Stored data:
----

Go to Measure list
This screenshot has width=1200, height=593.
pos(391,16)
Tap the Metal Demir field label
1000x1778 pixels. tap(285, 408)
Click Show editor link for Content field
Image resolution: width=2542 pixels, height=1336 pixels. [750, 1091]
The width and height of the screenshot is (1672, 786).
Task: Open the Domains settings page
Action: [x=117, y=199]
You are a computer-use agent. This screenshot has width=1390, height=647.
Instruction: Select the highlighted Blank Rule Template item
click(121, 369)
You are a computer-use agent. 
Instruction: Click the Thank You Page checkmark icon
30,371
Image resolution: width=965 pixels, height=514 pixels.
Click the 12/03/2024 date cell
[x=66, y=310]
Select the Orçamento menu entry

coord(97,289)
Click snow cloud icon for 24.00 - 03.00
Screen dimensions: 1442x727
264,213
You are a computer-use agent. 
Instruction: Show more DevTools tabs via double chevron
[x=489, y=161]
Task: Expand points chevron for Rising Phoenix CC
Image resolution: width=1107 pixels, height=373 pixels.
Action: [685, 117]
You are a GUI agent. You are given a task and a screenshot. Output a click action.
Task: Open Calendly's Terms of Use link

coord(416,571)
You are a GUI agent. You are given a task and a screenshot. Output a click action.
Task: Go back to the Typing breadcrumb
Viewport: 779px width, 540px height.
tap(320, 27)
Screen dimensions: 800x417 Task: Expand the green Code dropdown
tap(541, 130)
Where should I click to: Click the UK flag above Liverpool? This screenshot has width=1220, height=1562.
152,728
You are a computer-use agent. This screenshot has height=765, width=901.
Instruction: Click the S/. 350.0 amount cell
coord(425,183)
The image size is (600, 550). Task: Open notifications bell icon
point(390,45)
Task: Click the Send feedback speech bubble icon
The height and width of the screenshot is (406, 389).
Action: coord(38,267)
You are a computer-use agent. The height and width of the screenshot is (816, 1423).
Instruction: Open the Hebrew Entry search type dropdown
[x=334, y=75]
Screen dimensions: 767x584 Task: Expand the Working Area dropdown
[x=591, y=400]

----

» **Exercise brief**
Line by line, copy the data above.

» **Exercise output**
Go to Measure list
This screenshot has width=1200, height=593.
pos(391,16)
Tap the Metal Demir field label
1000x1778 pixels. tap(285, 408)
Click Show editor link for Content field
Image resolution: width=2542 pixels, height=1336 pixels. [750, 1091]
The width and height of the screenshot is (1672, 786).
Task: Open the Domains settings page
Action: [x=117, y=199]
You are a computer-use agent. This screenshot has width=1390, height=647.
Instruction: Select the highlighted Blank Rule Template item
click(121, 369)
You are a computer-use agent. 
Instruction: Click the Thank You Page checkmark icon
30,371
Image resolution: width=965 pixels, height=514 pixels.
Click the 12/03/2024 date cell
[x=66, y=310]
Select the Orçamento menu entry

coord(97,289)
Click snow cloud icon for 24.00 - 03.00
Screen dimensions: 1442x727
264,213
You are a computer-use agent. 
Instruction: Show more DevTools tabs via double chevron
[x=489, y=161]
Task: Expand points chevron for Rising Phoenix CC
Image resolution: width=1107 pixels, height=373 pixels.
Action: [685, 117]
You are a GUI agent. You are given a task and a screenshot. Output a click action.
Task: Open Calendly's Terms of Use link

coord(416,571)
You are a GUI agent. You are given a task and a screenshot. Output a click action.
Task: Go back to the Typing breadcrumb
Viewport: 779px width, 540px height.
tap(320, 27)
Screen dimensions: 800x417 Task: Expand the green Code dropdown
tap(541, 130)
Where should I click to: Click the UK flag above Liverpool? This screenshot has width=1220, height=1562.
152,728
You are a computer-use agent. This screenshot has height=765, width=901.
Instruction: Click the S/. 350.0 amount cell
coord(425,183)
The image size is (600, 550). Task: Open notifications bell icon
point(390,45)
Task: Click the Send feedback speech bubble icon
The height and width of the screenshot is (406, 389).
Action: coord(38,267)
You are a computer-use agent. The height and width of the screenshot is (816, 1423).
Instruction: Open the Hebrew Entry search type dropdown
[x=334, y=75]
Screen dimensions: 767x584 Task: Expand the Working Area dropdown
[x=591, y=400]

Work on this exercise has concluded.